Distributed by Cinema Guild, 115 West 30th Street, Suite 800, New York, NY 10001; 212-685-6242
Produced by Ciné Tamaris, Institut National de l'Audiovisuel (INA), Zweites Deutsches Fernsehen (ZDF)
Directed by Agnes Varda
DVD, color, 80 min.
Sr. High - General Adult
European Studies, Film Studies, Social Sciences, Sociology, Women’s Studies
Date Entered: 08/26/2011Reviewed by Jennifer Dean, MALS student, City University of New York (CUNY Graduate Center)

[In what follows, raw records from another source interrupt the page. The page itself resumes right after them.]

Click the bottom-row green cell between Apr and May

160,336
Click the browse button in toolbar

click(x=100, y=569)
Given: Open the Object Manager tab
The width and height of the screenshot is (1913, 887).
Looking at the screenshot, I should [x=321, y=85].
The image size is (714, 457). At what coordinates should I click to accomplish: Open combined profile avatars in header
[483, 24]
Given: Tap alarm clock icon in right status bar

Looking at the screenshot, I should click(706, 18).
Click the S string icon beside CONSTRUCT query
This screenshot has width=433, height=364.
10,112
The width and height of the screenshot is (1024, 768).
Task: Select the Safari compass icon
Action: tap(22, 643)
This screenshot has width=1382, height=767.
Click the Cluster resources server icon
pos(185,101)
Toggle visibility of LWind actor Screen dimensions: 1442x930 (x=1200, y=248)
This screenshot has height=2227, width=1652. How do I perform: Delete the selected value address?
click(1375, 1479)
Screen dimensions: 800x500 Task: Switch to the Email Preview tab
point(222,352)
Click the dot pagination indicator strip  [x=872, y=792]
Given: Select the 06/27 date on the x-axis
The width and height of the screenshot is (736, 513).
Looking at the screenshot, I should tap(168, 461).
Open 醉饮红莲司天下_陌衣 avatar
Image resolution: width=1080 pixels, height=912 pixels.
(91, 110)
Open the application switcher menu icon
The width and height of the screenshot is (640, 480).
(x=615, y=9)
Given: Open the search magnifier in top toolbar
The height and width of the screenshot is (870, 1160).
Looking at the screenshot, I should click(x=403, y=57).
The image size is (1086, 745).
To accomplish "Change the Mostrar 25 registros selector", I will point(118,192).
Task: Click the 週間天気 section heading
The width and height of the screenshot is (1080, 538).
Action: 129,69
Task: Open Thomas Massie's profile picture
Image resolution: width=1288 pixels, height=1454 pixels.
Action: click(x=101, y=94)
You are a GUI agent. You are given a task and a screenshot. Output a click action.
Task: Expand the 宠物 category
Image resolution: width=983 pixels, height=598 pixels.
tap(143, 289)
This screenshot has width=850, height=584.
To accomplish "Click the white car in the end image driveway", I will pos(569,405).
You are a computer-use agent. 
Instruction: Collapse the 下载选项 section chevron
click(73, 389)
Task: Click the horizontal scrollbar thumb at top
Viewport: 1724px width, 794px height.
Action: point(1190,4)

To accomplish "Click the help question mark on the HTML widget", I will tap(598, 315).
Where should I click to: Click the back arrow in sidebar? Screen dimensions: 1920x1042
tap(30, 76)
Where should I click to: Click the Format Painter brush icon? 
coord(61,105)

In Daguerréotypes Agnes Varda, the “grandmother” of the French New Wave, captures the daily transactions of the local merchants and customers on the Rue Daguerre in Paris in 1975. Varda juxtaposes the fairly mundane exchanges with a performance by a local magician who introduces the film in a grandiose manner before the Eiffel Tower. Varda’s incredible talent for framing images is apparent in this otherwise simple and straightforward documentary of daily life. She reveals how the windows and doors of the markets frame both people and products while also utilizing her camera to frame the outside world. Although her other films, such as The Gleaners and I and The Beaches of Agnes, may tackle larger societal or philosophical issues, Daguerréotypes allows the viewer to embrace modernity through the lives of the vendeurs and consumers she introduces. At one point in the film she tells us in voice-over that there is a vast market just at the other end of the Rue Daguerre where politics reigns but “Ici rien!” (Here nothing!) She remarks, “on this side of Rue Daguerre, the pavement is neutral. Here no one cares for politics. No one talks about it. It’s bad for business.”
Although politics are not discussed, the personal as political is revealed. The mundane and the every day is imbued with philosophical significance through the introduction of characters both as they conduct their business and as they speak directly to the camera about their lives. The magic of the market is highlighted by the illusions performed by the magician; such as when he turns fire into money intercut with the baker kneading his dough (which will eventually garner him bank notes). Through the interlacing of the footage of the magician creating illusion and the commerce of the Rue Daguerre Varda’s command of the visual image conveys philosophical as well as aesthetic truths.
Ultimately, however, this film is about the characters of the Rue; Mrs. Blue Thistle, as Varda refers to her, the woman at the parfumerie who looks trapped within her little store, the young woman who dreams of being a star ice skater, the women on the street whom we overhear talking about aging. The film does not necessarily provide intimate portraits of these individual characters so much as it paints an intimate portrait of the Rue Daguerre itself. Daguerréotypes is a wonderful film to watch for exploring questions of modernity, as a companion piece to the Maysles’ brothers’ Salesman, or for anyone interested in the intricacies of editing and framing the cinematic image.